I don’t know what to say. He’s right on all counts. We drink our coffee in silence for a moment before he leads me back to the living room. The couches are plush—and a bit scratched up on one end, I note.

“Yeah, Alpine’s going through a phase,” Barnes explains, “we’re working on it. My cat. Found him in a box on the side of the road on one of our walks. I didn’t get a word in edgewise before Steve said yes to keeping him.” Now, finally, there’s a fleeting smile on his face as he looks at his own bare feet. Having seen a world-famous Bucky Barnes smile in person, even if it’s the ghost of one, I can see why he was known in his day as the kind of person who lights up a room and charms upstanding young women out of their skirts. If he ever smiles fully, it might blind me.

He clears his throat. “So, let’s do this.”

I came prepared with a few questions I want to ask. It took me five days to pare down the list to something manageable. How do you choose your interview questions for a legend? What do you ask of a myth? Right now I want to ask him what his favorite part of living in 2015 is, but he heads me off at the pass with a different tack.

“Bet you’re after war stories. Everyone is. Well, I got one for ya.” I try not to look as excited as I am by that prospect because yes, in fact, I _do_ want war stories. It’s one thing to learn about the Howling Commandos all through school and then read twenty different World War II books about them in preparation for one interview; it’s entirely another to hear them directly from the horse’s mouth. Or lion’s, as the case may be.

I suppose that means I’m currently in the lion’s den. My palms are a little sweaty as I put the tape recorder on the table between us—yes, the old school type with a microcassette; call it nostalgia. Having seen his kitchen, it feels a little silly now.

He savors his coffee and, I imagine, my anticipation. “So if you know anything about being on the front, you know it’s tense as piano wire out there. The jerries could come outta nowhere at any moment, that nice French family that takes you in could turn out to be Vichy, bombs could drop, could find a mine with your foot, every kind of danger you could imagine and then some. You sleep with one eye open for three hours a night if you can manage that much, and if you’re lucky, you don’t wake up dead.

“Stands to reason you don’t ever make the mistake of thinking you’re really, truly safe anywhere. But it also means if you ever get a chance to have some fun, you fuckin’ take it, ‘cause you don’t know when the next chance is gonna come, if ever.”

I’m with him so far.

“So if you’re all put up for the night at a local’s farmhouse and there’s a barn and everyone else is asleep….” He spreads his hands. “Prime time to go play hide the sausage.
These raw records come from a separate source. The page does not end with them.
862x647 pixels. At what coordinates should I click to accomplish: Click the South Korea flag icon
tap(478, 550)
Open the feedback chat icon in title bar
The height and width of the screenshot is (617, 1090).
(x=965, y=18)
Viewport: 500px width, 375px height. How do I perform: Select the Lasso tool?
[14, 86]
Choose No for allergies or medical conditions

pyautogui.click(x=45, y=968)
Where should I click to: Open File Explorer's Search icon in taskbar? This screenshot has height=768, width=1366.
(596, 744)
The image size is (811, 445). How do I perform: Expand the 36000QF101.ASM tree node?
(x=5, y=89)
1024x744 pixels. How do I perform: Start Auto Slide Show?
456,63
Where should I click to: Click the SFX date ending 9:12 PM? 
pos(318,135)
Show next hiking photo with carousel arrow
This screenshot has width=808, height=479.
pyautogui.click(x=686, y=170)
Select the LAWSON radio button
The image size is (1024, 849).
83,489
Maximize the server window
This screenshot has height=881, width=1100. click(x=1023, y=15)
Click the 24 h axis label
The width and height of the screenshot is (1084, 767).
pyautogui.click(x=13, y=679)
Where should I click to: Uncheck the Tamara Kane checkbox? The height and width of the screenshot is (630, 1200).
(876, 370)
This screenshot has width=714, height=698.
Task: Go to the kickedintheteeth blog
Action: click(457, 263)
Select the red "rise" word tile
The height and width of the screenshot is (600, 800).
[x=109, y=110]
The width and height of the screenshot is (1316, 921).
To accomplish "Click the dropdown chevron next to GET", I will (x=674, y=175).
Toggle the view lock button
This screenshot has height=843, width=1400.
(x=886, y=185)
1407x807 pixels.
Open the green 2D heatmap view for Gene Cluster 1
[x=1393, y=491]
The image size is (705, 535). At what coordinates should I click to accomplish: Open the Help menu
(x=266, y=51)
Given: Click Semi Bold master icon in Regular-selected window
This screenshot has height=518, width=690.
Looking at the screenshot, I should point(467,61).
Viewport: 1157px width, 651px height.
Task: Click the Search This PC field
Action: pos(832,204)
So there I was, bent over a sawhorse with my pants around my knees and my fella balls deep in me—”

I choke on my coffee. Barnes is merciless. He doesn’t bat an eye, much less pause.

“And just as I’m about to get where I’m goin’, I hear this ‘ _Links, geh herum,’_ real quiet, barely caught it over my guy’s huffin’ and puffin’. I ain’t even got enough time to warn ’im, I just reach down and grab my gun and all of a sudden, there’s _fuckin’ Nazis_ swarming the barn and there’s us _literally_ caught with our pants down, dicks out on full display. They’re shooting, we’re shooting, we’re better fuckin’ shots, the kr—fuck, sorry, the Germans go down, we’re scrambling to get our pants back up before the rest of the gang turns up. Just fucking barely, let me tell you. I had to pass off finishing my belt as fumbling to put my goddamn gun back in its holster in the dark. Come to find out that nice French family that put us up? More like _set_ us up—sure enough, the bastards were Vichy after all.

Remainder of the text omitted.